Aufgabe.
Wie hoch waren laut dem Bericht zum Präventionsprojekt Dyskalkulie die reinen Honorar- und Materialkosten des ersten Durchgangs?

Dokumentausschnitt.
I. Der Bericht der Verwaltung dient zur Kenntnis.
Zahlen:
Das „Präventionsprojekt Dyskalkulie“ startete als Pilotprojekt im September 2016 an drei Erlanger Grundschulen. 8 Kinder der Grundschule Büchenbach-Nord Mönauschule, 4 Kinder der Grundschule an der Brucker Lache und 4 Kinder der Heinrich-Kirchner-Schule nahmen an dem Projekt teil. Die Gruppe der 16 teilnehmenden Kinder setzte sich aus 4 Jungen und 12 Mädchen zusammen.
Insgesamt wurden 16 Zweitklässler*innen in Kleinstgruppen (zu je 2 Schülern) zweimal die Woche je 45 Minuten gefördert. Die Förderung wurde durch 8 besonders geschulte und über das Schuljahr hinweg fachlich speziell begleitete Lehrkräfte geleistet.
So konnten im Schuljahr 2016/2017 insgesamt 445 Fördereinheiten stattfinden.
Die reinen Honorar- und Materialkosten des ersten Durchgangs beliefen sich auf 13.209,54€.
Hier ist zu erwähnen, dass erheblich mehr personelle Ressourcen in dieses Projekt flossen. Die beteiligten Förderkräfte, Schulpsychologen, Beratungslehrkräfte und Mitarbeiter der Integrierten Beratungsstelle nahmen unentgeltlich in Summe an mehr als 160 Stunden Besprechungen (Supervision, Schulungen etc.) teil. Hinzu kommen noch Vor- und Nachbereitungsarbeit sowie Arbeitstreffen der Schulpsychologin, Beratungslehrerin und dem Vertreter der Beratungsstelle. All diese zusätzlichen Leistungen erfolgten entweder im Rahmen der „normalen“ Arbeitszeit (Beratungsstelle) oder wurden mit zwei einzelnen Lehrerwochenstunden durch das Schulamt unterstützt.
Vorgehen:
Alle Lehrer*innen der teilnehmenden Schulen konnten Kinder mit Rechenproblemen an die zuständigen Kolleginnen melden. Mit dem Einverständnis der Eltern fand eine psychometrische Eingangstestung statt. Zusätzlich wurde die Einschätzung der unterrichtenden Lehrkräfte abgefragt. Für das Projekt wurden Kinder mit durchschnittlichem kognitivem Niveau und unterdurchschnittlichen mathematischen Leistungen berücksichtigt.
Nach Zustimmung der Eltern startete die Förderung zu Beginn des Schuljahres 2016/2017 und die Kinder erhielten 2 Fördereinheiten à 45 Minuten in Zweiergruppen.
Um einen aktuellen Leistungsstand zu erfassen, wurden gegen Ende des Schuljahres alle teilnehmenden Kinder erneut getestet und zusätzlich zum Projekt befragt. Im Verlauf des Projektes kam es bei drei Kindern zum Abbruch der Förderung, so dass diese nicht in der Auswertung berücksichtigt werden konnten. Gründe für die Abbrüche waren unter Anderem unzureichende Mitwirkung und andere schwerwiegende Probleme/Erkrankungen.

Gezeigtes Material.
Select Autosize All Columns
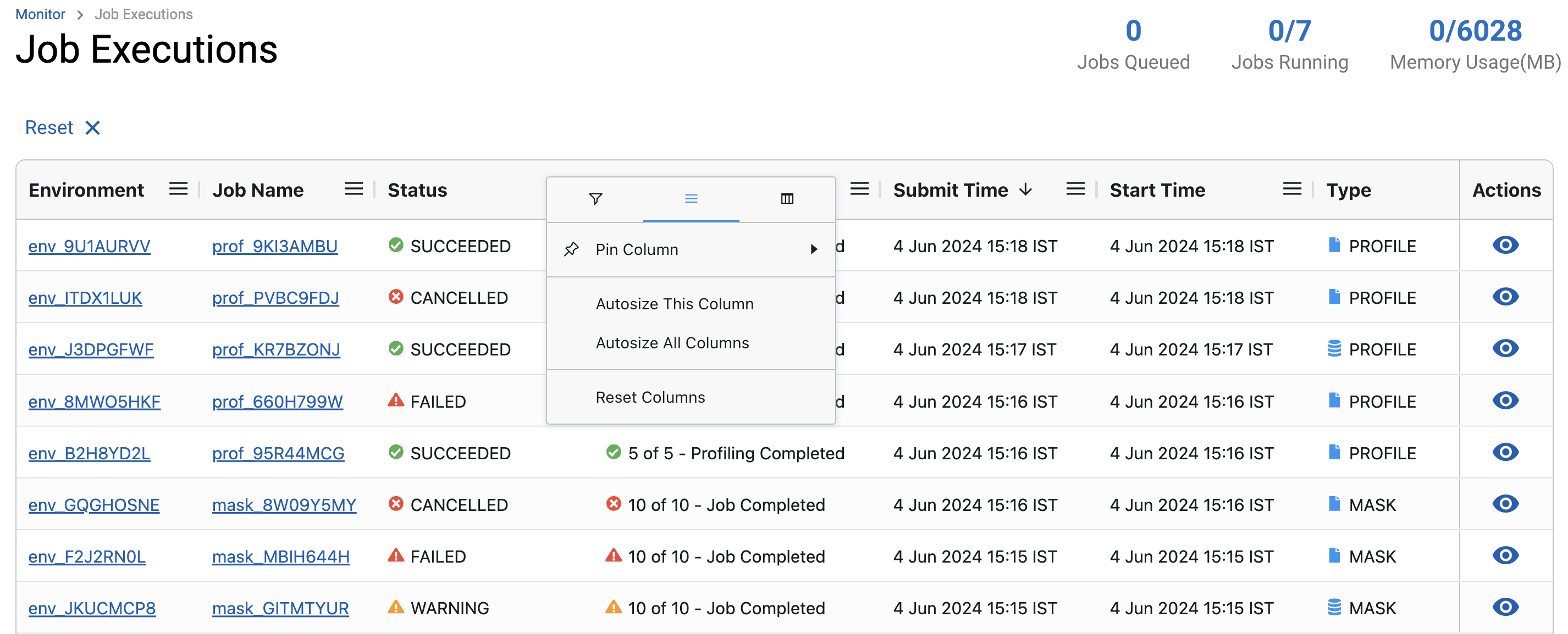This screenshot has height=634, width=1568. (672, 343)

...

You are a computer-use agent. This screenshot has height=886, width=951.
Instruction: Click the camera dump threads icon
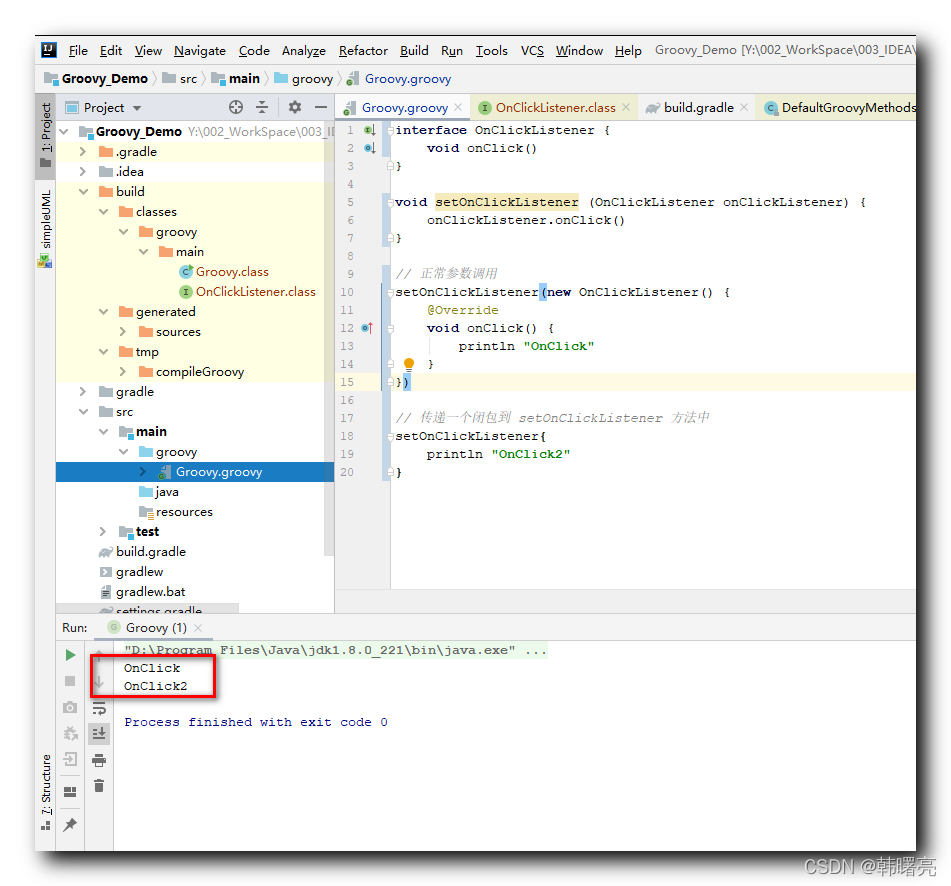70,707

Endergebnis.
Sie beliefen sich auf 13.209,54 €.